Imposturas
Confieso que tengo alma de impostor. Una vez casi convencí en una fiesta a una chica --funcionaria de los juzgados, por más señas-- de que era policía. Al amigo que me seguía el juego, lo que más le jodió es que ella dijera que él si tenía pinta de madero, pero yo... Otras veces --el vértigo de los disfraces-- me he hecho pasar por taxista, y hasta por profesor de economía. Incluso --ante un auditorio crédulo--, por vendedor de alfombras con tienda abierta en Islamabad.
Pero no me refiero a esas imposturas.
Son las otras, más modestas pero más cotidianas: hacerse pasar por más listo de lo que uno es, dejar que otros nos crean mejor padre y marido más fiel, simularse seguidor de un deporte que nos importa un rábano, envolver en firmeza unas convicciones horadadas de dudas, no aclarar que en realidad nunca leimos aquel libro ni sabemos cabalmente de qué nos están hablando.
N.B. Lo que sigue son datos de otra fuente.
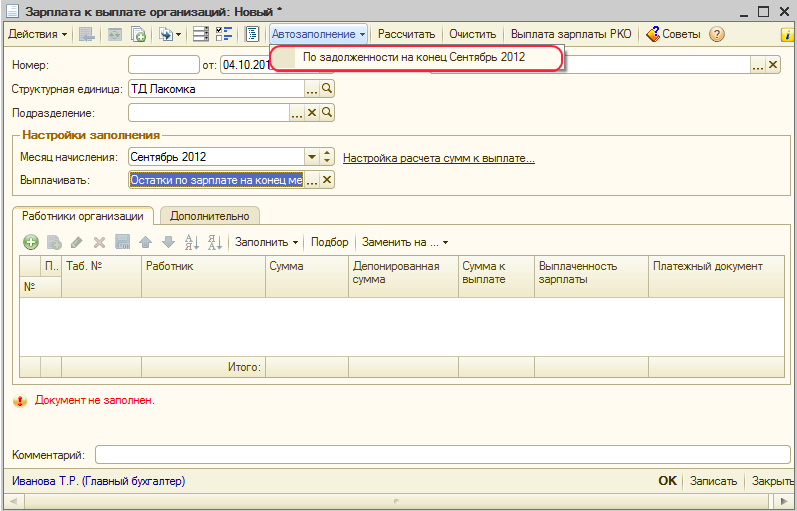
Task: Open the Действия dropdown menu
Action: tap(37, 34)
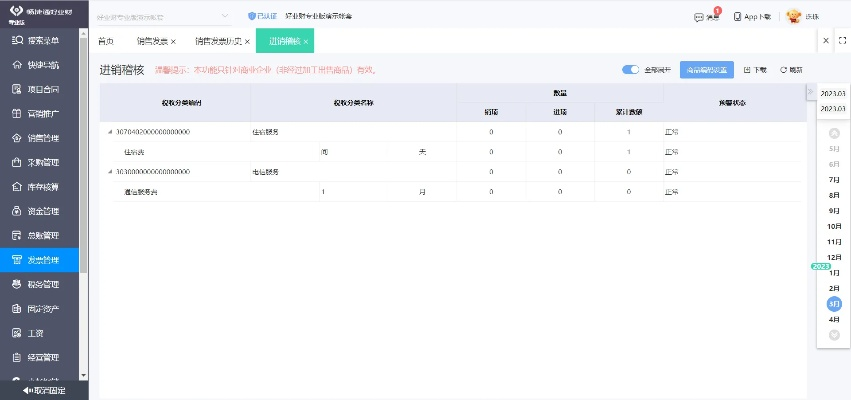Collapse the date side panel with double-arrow

(x=810, y=92)
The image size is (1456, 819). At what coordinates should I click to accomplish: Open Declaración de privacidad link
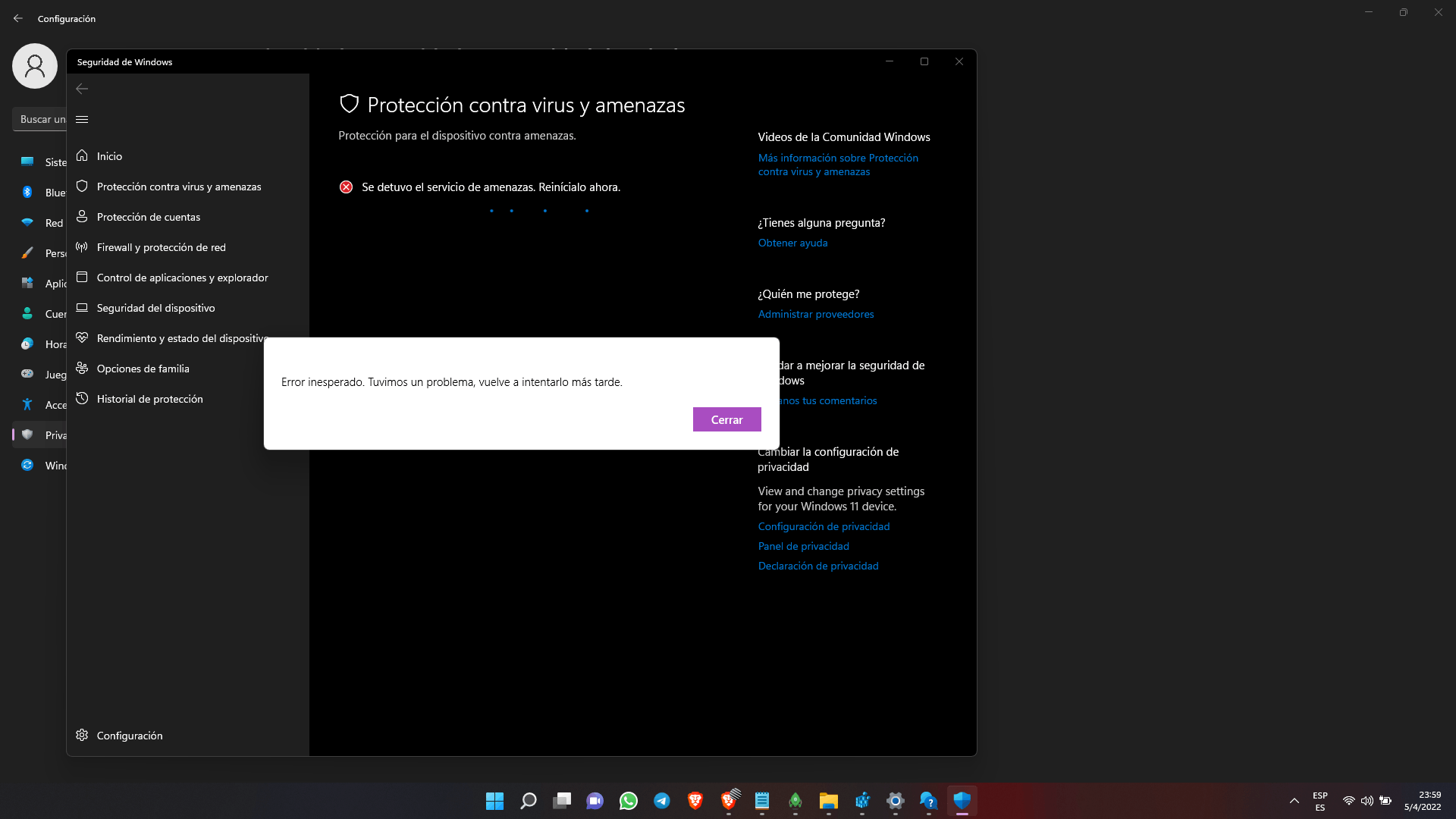817,566
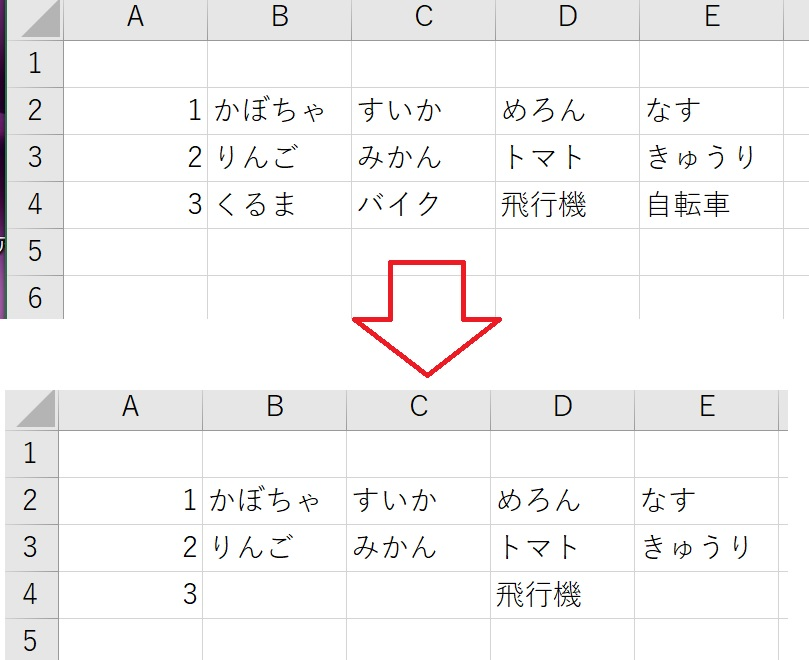
Task: Select row 3 header in bottom sheet
Action: (x=32, y=548)
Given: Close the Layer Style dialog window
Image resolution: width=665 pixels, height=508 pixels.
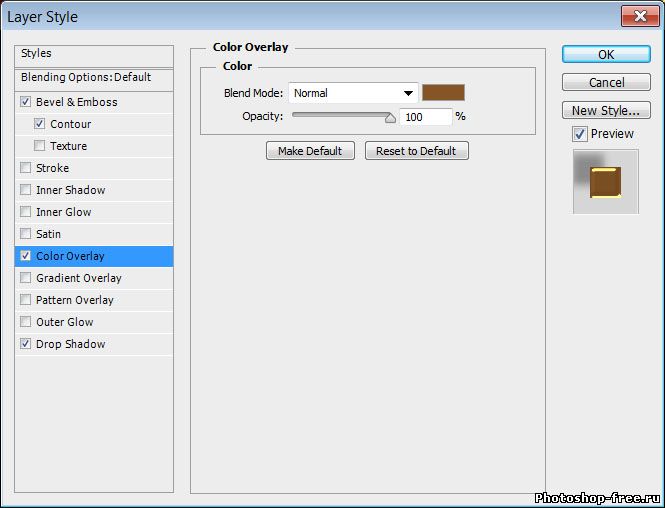Looking at the screenshot, I should tap(638, 16).

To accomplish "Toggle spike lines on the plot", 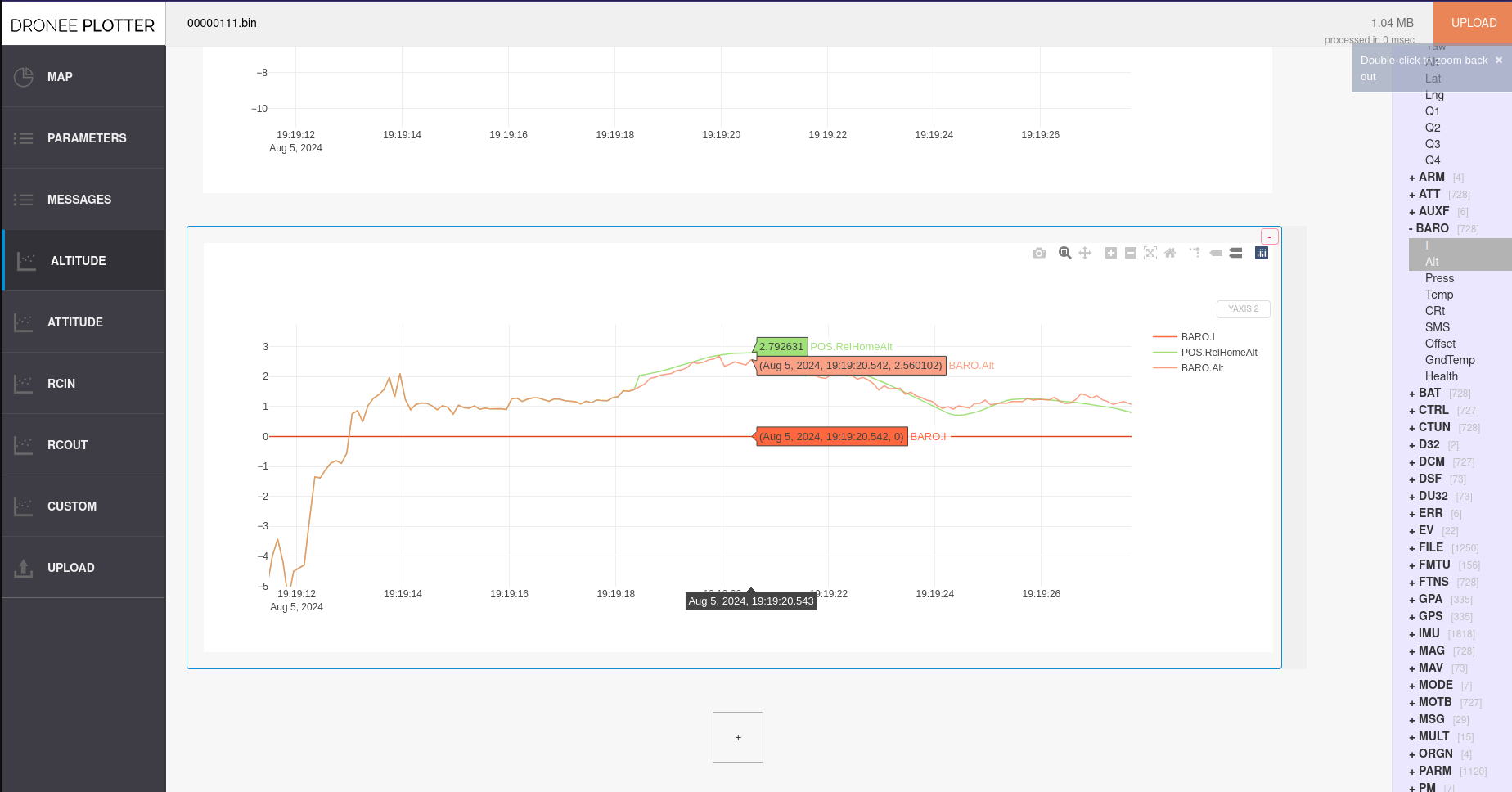I will pos(1194,253).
A veces, en horas bajas, me sentí un impostor que había usurpado méritos y saberes que nunca me pertenecieron, y de rebote una vida a la que no tenía derecho.
Por eso no me sorprenden tanto las imposturas de este Enric Marco. O las de Bruno Bettelheim. Prefiero creer que tal vez empezaron con un breve silencio para no desengañar a un ser querido. Luego tal vez la ocasión de un pequeño beneficio inocente, quizás una conquista, un trabajo necesario para comer. La bola después se agranda y el impostor llega incluso a olvidar que lo es. Me atrevería a decir, incluso, que muchas de estas imposturas nos hacen mejores, pues nos obligan a estar a la altura de nuestras mentiras. A una altura a la que quizá de otro modo nunca llegaríamos.